Invasion of the zombies

I’m in a love-hate relationship.

No, it’s nothing to do with my husband. It’s with my iPhone.

One of the best and the worst things was finally upgrading to a phone that could receive emails. So convenient. Maybe too convenient.

As a mindfulness practitioner, I’m keenly aware of the challenges created by the virtual reality of our minds, where we ruminate on the past or worry about the future.

Our minds can keep us from experiencing the present moment. In this virtual reality of our minds, so much of life’s richness is missed, often fuelling the fight-or-flight response.

In today’s society the growing dependency on our digital devices adds fuel to the fire.

It’s so easy to get sucked into the vortex of technology’s virtual world. I know, because it started happening to me.

My awareness of the growing epidemic of cell phone addiction heightened when I viewed a photo series, Removed, by Eric Pickersgill. 

Pickersgill captured photos of people in modern life, consumed by their devices, except the devices were removed from their hands; an image all too familiar becomes odd and absurd.

This photo series was a cold slap of reality. The stark truth of what’s happening caused me to wake up and notice the isolating and intrusive nature of life married to digital devices.
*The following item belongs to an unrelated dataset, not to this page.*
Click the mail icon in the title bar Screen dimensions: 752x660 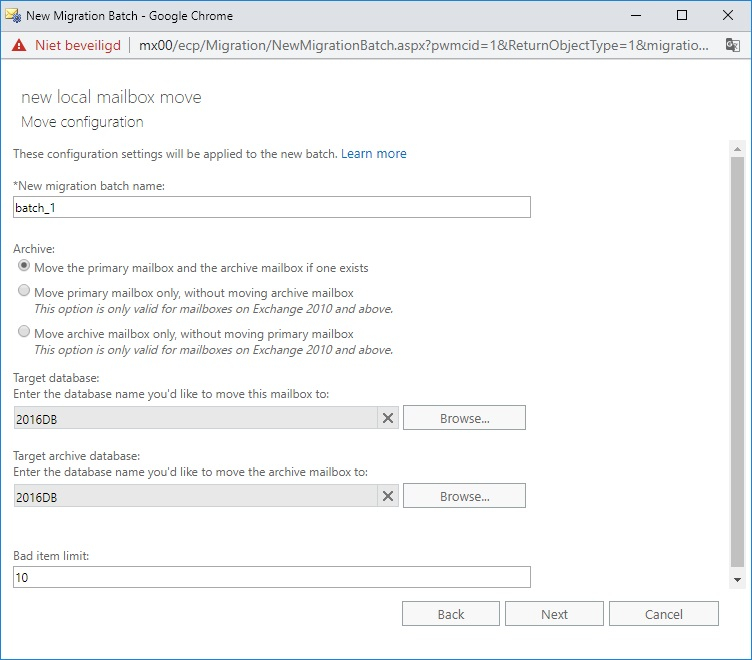click(x=13, y=15)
I realized how I was also becoming addicted to my phone, and began noticing the effect in today’s world. It causes me concern.
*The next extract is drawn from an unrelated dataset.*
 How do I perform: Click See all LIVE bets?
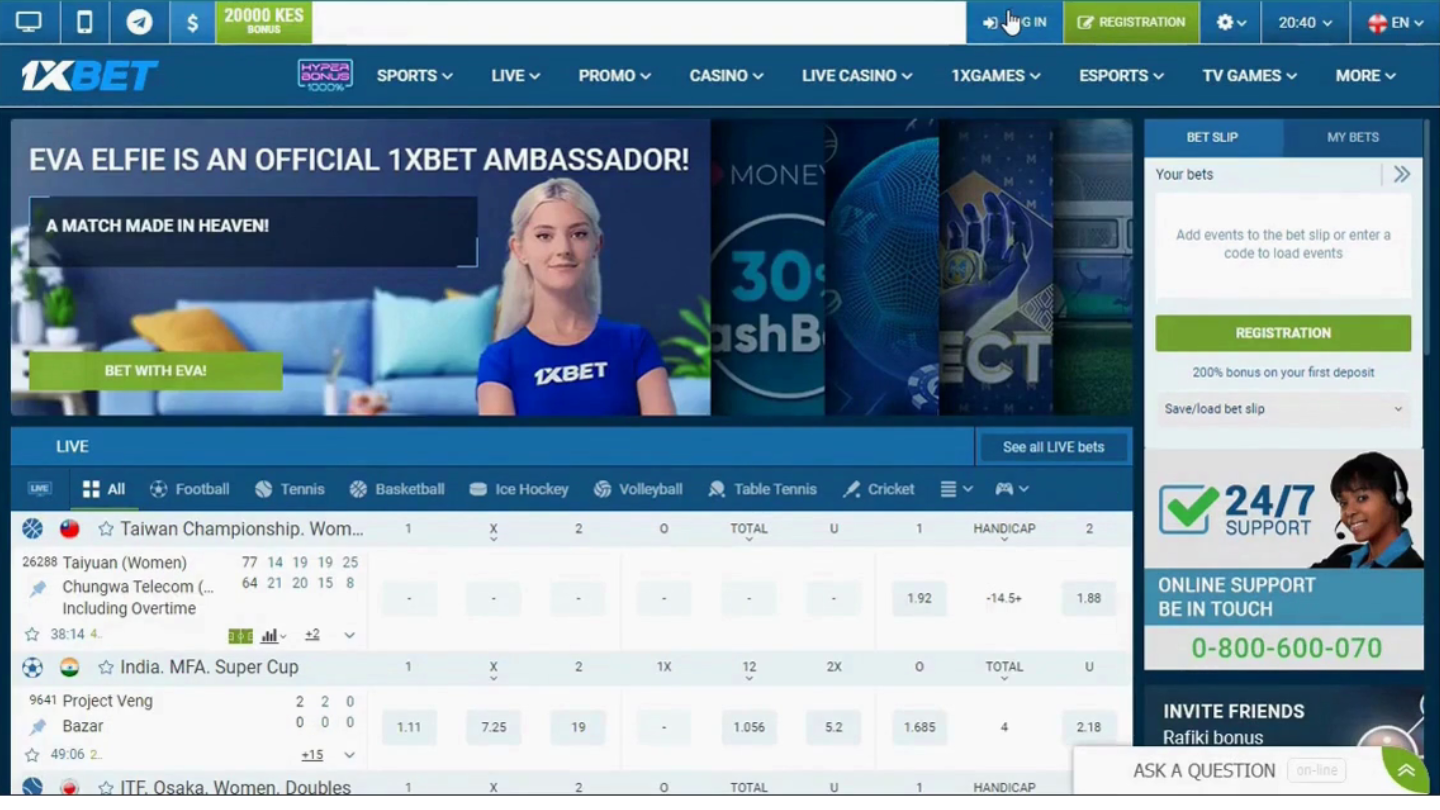click(x=1053, y=447)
During a recent visit to beautiful Coal Harbour in Vancouver, more than 75 per cent of the people I saw were either looking at, or looking through their device. Families and friends standing together, each totally alone as they were absorbed in the virtual reality of technology.

I call it the invasion of the zombies.

As one of my mindfulness students mused, “Beware the cyber-toothed tiger!”

There are many health costs arising from cellphone addiction.

Technology is good, but overusing it creates challenges for the cognitive function of our brains.

It may be startling to realize the abilities of our brains are changing due to the increased use of technology.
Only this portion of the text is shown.